→ Selected excerpt
This review contains mild spoilers.
This past Thursday I did something I rarely do–I went to see a blockbuster film on opening night. I honestly would rather go see films like this a little later on when I don’t have to deal with crowds and whatnot, but for this one I just couldn’t help it. I had to see the 20th Century Fox’s latest X-Men installment, Deadpool. It didn’t help that it was my best friend’s birthday and Deadpool just happens to be his favorite comic book character. I have to say, though, that it was totally worth it–for two reasons. First, the smile on my friend’s face, and second, the movie is a solid 5/5 and one of the best adaptations I have ever seen.
A quick run down of plot: Deadpool/Wade Wilson (played by Ryan Reynolds) is on a revenge-fueled rampage in this, the character’s origin story. The film kicks off with our “hero” laying waste to a group of vehicles full of mercenaries led by Ajax/Francis (Ed Skrein). Deadpool, of course, wins the fight and has Ajax at his mercy when Colossus (Stefan Kapicic) and Negasonic Teenage Warhead (Brianna Hildebrand) intervene. Deadpool and Ajax both leave Colossus in the dust as they flee the scene in different directions. During the opening fight and while Deadpool is getting away he flashes back to what led him to this point. We see Wade Wilson doing odd mercenary jobs, interacting with his friend Weasel (TJ Miller) and falling in love with Vanessa (Morena Baccarin). After proposing, Wade learns that full-body cancer is well on its way to killing him.
After an encounter with a shadowy man-in-black (“Agent Smith” to Wilson) he decides to enlist in a cloak-and-dagger program that might be able to save his life. This is where he meets (a euphemism for “gets tortured by”) Ajax and his assistant Angel Dust (Gina Carano). Through a series of gruesome experiments he has his mutant powers unlocked, and after presumably months of torture he finds he is able to heal from pretty much anything, but his face and body are disfigured as his healing factor interacts with the cancer in a grotesque way. This, understandably, provokes him into a hate-fueled revenge rampage as he hunts down Ajax in hopes that he can reverse or fix the damage to his face and body.
The plot of this movie is your generic hero origin plot, even including the kidnapping of the hero’s love interest. The reason this movie is so good is that the writing team (Rhett Reese and Paul Wernick) have perfectly captured the character, and Reynolds has flawlessly brought that character to live-action life. There honestly is no other person on this planet that could ramble non stop for 108 minutes and hold your attention every step of the way. This movie, of course, had more than earned its R rating even before it went into production–the Merc with the Mouth needed to be uncensored, and the fact that Fox okayed such a move makes this the most unhinged, beautifully executed piece of superhero-comedy insanity in recent memory. Seriously, I can’t emphasize enough how well this movie showcased its title character. Every little piece of Deadpool mythology was in here, and the 4th wall breaks were especially satisfying and hilarious.

→ What you will do
In the Deadpool review, rewrite the paragraph beginning "After an encounter with a shadowy man-in-black" more briefly, keeping its main facts. The material has no connection to the Deadpool review.

→ Provided material
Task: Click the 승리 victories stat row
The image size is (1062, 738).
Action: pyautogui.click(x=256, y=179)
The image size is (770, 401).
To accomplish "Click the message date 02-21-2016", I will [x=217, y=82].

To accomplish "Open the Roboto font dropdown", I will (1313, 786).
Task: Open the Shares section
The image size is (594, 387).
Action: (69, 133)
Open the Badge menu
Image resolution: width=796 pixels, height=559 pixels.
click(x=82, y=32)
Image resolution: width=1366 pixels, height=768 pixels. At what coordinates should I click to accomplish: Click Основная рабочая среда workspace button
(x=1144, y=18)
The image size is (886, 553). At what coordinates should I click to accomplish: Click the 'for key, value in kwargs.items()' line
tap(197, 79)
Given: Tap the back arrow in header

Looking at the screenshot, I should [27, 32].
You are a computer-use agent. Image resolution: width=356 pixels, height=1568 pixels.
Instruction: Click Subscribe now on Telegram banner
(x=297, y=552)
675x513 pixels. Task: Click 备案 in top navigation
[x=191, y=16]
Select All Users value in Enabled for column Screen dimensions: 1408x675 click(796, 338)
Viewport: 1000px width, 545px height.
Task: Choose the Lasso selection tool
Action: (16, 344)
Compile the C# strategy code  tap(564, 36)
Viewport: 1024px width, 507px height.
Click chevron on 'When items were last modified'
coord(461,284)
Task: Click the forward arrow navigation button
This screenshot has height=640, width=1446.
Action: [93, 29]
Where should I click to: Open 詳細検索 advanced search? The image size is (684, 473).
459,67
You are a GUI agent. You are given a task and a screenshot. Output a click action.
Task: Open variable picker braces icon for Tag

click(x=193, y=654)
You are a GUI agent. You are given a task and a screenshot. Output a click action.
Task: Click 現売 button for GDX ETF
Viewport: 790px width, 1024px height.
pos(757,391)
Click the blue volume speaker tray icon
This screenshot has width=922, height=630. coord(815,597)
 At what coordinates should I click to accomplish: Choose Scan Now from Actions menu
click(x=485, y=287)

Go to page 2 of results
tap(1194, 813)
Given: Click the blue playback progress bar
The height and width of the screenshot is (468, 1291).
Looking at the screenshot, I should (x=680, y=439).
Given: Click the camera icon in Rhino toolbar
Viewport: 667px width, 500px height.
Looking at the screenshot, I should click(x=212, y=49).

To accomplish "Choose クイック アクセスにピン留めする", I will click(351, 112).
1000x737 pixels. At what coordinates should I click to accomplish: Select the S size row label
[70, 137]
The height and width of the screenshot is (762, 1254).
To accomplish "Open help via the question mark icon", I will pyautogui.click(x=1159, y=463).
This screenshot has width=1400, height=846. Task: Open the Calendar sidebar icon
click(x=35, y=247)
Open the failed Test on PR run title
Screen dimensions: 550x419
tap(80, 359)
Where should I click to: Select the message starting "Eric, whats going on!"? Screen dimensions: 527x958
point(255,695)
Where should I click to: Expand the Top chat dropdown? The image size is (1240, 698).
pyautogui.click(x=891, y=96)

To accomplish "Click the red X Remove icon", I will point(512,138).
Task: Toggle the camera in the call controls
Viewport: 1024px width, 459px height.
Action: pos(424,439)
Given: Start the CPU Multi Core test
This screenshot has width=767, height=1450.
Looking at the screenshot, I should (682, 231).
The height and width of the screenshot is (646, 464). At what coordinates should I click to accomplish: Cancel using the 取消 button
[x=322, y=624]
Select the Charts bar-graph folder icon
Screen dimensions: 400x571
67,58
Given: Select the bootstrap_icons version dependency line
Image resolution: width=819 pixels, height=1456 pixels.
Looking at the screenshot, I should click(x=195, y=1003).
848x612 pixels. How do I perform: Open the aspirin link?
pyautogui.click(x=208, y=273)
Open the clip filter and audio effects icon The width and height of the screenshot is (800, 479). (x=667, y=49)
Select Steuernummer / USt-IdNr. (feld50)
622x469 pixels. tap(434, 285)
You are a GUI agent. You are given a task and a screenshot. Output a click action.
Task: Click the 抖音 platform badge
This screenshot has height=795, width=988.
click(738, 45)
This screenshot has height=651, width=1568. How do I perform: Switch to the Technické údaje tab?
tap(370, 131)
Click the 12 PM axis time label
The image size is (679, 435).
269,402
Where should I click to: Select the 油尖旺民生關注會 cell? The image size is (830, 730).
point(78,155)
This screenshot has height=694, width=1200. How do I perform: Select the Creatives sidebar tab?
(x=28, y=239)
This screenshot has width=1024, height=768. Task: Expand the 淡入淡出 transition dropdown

→ Solution for this problem
After meeting a shadowy man-in-black ("Agent Smith" to Wilson), Wade joins a covert program that might save his life. There Ajax and his assistant Angel Dust (Gina Carano) subject him to gruesome experiments that unlock his mutant powers. After presumably months of torture, he can heal from almost anything. However, his healing factor interacts with the cancer and disfigures his face and body. Enraged, he hunts down Ajax, hoping to reverse or fix the damage.